----- DATA FOR THIS EXERCISE
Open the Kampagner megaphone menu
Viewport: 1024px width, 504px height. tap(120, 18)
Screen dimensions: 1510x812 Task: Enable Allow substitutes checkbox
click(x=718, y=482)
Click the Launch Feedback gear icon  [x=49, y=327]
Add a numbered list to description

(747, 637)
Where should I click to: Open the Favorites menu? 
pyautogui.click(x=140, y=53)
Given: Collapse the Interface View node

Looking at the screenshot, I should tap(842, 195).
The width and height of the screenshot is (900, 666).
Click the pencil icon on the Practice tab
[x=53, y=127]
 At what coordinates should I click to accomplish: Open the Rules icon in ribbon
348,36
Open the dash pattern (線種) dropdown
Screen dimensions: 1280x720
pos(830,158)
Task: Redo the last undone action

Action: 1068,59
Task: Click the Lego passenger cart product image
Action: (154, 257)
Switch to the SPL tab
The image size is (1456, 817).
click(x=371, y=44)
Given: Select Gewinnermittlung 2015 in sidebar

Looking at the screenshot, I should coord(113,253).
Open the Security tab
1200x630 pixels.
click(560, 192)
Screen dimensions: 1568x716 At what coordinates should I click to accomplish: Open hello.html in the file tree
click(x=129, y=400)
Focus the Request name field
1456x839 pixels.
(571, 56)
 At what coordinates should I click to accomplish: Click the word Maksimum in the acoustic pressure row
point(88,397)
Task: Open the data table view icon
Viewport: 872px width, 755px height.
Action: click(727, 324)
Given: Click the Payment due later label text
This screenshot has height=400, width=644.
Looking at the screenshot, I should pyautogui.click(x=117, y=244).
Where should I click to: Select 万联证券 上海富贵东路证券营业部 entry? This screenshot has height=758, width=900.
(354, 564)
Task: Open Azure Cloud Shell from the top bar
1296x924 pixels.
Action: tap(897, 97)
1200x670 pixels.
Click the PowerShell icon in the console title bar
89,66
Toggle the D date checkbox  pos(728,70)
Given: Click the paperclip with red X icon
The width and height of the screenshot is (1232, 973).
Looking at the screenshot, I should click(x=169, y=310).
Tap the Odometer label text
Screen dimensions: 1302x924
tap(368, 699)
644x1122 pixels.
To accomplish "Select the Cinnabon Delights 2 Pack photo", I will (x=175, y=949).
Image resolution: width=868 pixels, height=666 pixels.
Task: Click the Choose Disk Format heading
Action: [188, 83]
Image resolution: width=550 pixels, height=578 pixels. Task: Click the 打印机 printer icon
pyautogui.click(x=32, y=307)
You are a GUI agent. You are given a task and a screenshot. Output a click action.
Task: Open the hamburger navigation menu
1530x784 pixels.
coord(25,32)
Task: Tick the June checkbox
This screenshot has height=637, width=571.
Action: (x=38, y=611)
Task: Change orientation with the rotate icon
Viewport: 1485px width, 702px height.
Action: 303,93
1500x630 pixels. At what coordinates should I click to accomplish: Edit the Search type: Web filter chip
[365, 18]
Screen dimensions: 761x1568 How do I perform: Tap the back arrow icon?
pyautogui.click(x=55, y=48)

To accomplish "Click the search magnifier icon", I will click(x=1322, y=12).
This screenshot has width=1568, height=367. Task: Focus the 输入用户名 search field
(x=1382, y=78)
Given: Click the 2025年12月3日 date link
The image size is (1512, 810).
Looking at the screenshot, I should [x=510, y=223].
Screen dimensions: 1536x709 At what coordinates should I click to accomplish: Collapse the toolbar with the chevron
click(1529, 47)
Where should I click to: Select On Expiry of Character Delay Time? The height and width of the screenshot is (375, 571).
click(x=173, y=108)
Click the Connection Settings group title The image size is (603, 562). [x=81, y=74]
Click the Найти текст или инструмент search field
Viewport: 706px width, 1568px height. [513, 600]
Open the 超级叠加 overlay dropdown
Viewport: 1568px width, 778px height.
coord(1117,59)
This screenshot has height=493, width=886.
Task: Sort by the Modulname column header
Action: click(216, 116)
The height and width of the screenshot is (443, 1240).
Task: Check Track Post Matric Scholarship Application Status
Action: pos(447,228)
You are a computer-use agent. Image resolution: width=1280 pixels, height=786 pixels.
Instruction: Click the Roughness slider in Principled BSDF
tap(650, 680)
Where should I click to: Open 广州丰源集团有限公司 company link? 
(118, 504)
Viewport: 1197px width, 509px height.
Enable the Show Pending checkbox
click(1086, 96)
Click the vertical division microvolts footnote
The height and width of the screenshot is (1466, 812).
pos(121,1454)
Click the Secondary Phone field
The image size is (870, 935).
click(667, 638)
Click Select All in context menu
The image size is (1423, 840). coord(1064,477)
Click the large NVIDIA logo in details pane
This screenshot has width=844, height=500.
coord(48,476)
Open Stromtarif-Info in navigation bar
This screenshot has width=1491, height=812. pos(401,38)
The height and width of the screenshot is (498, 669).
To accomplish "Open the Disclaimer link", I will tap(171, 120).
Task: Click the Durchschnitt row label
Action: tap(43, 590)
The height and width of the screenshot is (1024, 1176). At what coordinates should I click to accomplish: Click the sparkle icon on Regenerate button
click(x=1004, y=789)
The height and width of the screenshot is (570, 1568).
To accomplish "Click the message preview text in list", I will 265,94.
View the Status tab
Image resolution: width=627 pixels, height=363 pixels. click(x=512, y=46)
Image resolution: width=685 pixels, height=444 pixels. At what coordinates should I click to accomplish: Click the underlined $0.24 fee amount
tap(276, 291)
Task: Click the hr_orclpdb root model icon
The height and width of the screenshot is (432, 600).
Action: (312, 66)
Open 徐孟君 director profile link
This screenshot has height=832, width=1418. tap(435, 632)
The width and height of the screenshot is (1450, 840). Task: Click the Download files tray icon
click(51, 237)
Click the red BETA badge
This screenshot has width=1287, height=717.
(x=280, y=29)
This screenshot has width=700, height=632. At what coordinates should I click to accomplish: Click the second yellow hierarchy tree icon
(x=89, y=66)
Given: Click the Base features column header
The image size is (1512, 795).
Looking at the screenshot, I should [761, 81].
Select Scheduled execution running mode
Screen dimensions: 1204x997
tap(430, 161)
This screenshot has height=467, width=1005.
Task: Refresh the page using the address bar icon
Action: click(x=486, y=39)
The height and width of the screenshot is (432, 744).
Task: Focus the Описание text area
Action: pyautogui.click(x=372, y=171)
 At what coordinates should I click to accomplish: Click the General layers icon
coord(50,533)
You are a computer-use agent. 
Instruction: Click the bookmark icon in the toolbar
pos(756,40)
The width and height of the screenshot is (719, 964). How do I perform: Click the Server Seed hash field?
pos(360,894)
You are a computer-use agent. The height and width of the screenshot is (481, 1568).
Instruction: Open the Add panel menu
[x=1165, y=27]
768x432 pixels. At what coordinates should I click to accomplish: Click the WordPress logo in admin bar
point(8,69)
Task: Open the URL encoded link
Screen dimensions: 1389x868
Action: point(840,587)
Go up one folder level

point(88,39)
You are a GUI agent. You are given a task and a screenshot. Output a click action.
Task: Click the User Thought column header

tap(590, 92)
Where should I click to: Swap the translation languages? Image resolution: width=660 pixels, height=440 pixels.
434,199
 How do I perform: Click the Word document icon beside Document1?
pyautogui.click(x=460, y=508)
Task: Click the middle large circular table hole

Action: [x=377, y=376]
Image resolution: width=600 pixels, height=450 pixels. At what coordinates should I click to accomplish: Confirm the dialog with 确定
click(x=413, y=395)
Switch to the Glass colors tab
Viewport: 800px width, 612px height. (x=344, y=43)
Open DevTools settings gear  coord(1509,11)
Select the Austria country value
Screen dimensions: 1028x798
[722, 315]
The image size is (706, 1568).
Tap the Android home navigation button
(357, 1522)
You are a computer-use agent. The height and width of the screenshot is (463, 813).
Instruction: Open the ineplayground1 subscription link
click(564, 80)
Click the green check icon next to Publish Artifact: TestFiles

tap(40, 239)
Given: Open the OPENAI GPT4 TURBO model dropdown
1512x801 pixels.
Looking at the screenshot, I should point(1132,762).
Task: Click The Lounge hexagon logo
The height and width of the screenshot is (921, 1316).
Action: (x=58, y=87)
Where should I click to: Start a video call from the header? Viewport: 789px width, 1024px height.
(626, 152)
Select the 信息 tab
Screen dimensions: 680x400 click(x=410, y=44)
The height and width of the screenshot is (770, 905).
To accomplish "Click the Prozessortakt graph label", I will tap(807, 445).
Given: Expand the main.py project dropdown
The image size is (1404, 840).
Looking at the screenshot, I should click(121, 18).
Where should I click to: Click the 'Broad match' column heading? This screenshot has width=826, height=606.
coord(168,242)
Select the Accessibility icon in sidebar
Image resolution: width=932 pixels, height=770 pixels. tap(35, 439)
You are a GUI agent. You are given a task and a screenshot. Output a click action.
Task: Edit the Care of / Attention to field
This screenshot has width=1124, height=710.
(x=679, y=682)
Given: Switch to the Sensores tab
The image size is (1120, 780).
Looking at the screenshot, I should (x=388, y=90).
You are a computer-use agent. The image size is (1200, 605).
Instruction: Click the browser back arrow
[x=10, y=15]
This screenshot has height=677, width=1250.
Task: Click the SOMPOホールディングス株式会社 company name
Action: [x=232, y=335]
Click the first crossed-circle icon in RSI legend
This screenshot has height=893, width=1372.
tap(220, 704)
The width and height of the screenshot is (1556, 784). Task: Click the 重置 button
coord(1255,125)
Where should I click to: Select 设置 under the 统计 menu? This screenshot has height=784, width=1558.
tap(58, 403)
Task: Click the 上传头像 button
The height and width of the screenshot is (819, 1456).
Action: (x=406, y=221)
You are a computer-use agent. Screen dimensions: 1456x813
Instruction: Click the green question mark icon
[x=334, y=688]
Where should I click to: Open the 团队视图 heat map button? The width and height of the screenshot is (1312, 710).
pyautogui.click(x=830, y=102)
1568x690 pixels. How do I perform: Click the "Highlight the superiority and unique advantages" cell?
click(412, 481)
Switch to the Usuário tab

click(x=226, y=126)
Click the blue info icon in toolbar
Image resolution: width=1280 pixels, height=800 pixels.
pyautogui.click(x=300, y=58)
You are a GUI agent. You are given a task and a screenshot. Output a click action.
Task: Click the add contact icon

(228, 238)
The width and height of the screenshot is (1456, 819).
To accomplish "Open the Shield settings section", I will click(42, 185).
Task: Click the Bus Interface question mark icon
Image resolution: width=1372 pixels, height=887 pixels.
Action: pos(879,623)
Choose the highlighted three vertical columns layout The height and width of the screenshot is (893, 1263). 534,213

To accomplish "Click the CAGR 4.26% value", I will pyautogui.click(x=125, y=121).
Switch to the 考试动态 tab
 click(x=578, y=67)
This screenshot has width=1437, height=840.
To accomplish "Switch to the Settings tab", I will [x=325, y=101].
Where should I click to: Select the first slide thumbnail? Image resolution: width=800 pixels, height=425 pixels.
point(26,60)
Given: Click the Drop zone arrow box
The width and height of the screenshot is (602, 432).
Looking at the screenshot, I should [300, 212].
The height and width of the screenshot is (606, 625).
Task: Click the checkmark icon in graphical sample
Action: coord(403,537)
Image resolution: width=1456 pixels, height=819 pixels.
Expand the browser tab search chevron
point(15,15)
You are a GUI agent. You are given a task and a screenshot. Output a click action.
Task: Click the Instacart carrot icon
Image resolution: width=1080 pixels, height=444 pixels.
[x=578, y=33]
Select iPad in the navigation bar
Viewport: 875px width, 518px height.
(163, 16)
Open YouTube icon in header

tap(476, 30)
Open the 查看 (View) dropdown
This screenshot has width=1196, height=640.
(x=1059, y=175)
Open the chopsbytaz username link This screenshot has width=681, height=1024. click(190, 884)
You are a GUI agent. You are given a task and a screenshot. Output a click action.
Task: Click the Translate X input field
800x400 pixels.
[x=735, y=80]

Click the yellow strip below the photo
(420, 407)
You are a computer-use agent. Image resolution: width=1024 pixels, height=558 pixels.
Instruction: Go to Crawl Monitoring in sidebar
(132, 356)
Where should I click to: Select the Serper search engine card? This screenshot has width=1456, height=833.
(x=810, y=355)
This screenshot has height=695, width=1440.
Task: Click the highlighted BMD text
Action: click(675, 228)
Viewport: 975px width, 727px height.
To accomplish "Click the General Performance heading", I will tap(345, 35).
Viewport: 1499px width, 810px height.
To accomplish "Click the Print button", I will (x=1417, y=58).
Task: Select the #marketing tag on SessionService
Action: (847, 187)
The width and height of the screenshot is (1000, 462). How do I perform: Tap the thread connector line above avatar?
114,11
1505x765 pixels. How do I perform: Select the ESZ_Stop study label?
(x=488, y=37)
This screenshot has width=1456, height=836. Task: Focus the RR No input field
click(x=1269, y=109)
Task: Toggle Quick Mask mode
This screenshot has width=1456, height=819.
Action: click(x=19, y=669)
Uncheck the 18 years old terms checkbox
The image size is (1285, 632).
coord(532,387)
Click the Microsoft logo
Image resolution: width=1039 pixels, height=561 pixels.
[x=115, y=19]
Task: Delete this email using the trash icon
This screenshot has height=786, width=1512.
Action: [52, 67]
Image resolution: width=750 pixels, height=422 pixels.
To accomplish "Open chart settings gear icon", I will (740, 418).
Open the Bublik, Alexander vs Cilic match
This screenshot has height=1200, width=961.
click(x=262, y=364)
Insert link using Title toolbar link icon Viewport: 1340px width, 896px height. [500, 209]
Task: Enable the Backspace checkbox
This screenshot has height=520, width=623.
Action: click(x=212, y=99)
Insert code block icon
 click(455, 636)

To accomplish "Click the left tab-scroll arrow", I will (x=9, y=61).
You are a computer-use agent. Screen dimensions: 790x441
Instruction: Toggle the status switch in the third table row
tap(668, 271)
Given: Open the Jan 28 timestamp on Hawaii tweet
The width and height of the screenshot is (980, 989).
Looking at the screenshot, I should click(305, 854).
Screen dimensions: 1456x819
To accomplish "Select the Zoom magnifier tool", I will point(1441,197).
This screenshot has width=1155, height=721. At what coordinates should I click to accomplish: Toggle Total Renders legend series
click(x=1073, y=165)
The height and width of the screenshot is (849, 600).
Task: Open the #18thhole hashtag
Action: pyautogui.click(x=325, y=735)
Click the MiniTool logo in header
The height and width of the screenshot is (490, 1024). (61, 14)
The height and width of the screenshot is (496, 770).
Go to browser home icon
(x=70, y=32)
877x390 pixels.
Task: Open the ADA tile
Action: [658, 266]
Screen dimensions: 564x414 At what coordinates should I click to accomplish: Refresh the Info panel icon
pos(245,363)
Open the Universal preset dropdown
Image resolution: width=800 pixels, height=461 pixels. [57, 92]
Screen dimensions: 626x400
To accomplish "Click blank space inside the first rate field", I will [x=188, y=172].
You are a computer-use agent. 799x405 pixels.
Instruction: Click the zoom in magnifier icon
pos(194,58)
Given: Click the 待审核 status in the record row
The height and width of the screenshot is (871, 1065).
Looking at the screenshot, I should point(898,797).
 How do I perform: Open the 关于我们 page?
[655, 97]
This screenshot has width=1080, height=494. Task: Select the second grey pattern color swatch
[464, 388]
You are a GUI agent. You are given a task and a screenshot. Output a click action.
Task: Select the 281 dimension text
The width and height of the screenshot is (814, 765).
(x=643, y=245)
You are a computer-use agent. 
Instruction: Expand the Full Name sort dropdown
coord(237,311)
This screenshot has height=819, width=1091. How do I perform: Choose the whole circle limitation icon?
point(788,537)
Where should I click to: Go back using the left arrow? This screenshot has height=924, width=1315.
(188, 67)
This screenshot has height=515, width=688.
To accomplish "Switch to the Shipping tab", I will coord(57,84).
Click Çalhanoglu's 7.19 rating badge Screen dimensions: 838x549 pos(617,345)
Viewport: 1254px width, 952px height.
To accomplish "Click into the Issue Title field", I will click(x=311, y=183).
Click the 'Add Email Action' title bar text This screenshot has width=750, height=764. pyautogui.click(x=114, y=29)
----------
*DO THIS*:
Write out the stretch of the material from the line containing "Where should I click to: Start" through the line containing "[x=334, y=688]", reproducing each line without any change.

*TASK SOLUTION*:
Where should I click to: Start a video call from the header? Viewport: 789px width, 1024px height.
(626, 152)
Select the 信息 tab
Screen dimensions: 680x400 click(x=410, y=44)
The height and width of the screenshot is (770, 905).
To accomplish "Click the Prozessortakt graph label", I will tap(807, 445).
Given: Expand the main.py project dropdown
The image size is (1404, 840).
Looking at the screenshot, I should click(121, 18).
Where should I click to: Click the 'Broad match' column heading? This screenshot has width=826, height=606.
coord(168,242)
Select the Accessibility icon in sidebar
Image resolution: width=932 pixels, height=770 pixels. tap(35, 439)
You are a GUI agent. You are given a task and a screenshot. Output a click action.
Task: Edit the Care of / Attention to field
This screenshot has width=1124, height=710.
(x=679, y=682)
Given: Switch to the Sensores tab
The image size is (1120, 780).
Looking at the screenshot, I should (x=388, y=90).
You are a computer-use agent. The image size is (1200, 605).
Instruction: Click the browser back arrow
[x=10, y=15]
This screenshot has height=677, width=1250.
Task: Click the SOMPOホールディングス株式会社 company name
Action: [x=232, y=335]
Click the first crossed-circle icon in RSI legend
This screenshot has height=893, width=1372.
tap(220, 704)
The width and height of the screenshot is (1556, 784). Task: Click the 重置 button
coord(1255,125)
Where should I click to: Select 设置 under the 统计 menu? This screenshot has height=784, width=1558.
tap(58, 403)
Task: Click the 上传头像 button
The height and width of the screenshot is (819, 1456).
Action: (x=406, y=221)
You are a computer-use agent. Screen dimensions: 1456x813
Instruction: Click the green question mark icon
[x=334, y=688]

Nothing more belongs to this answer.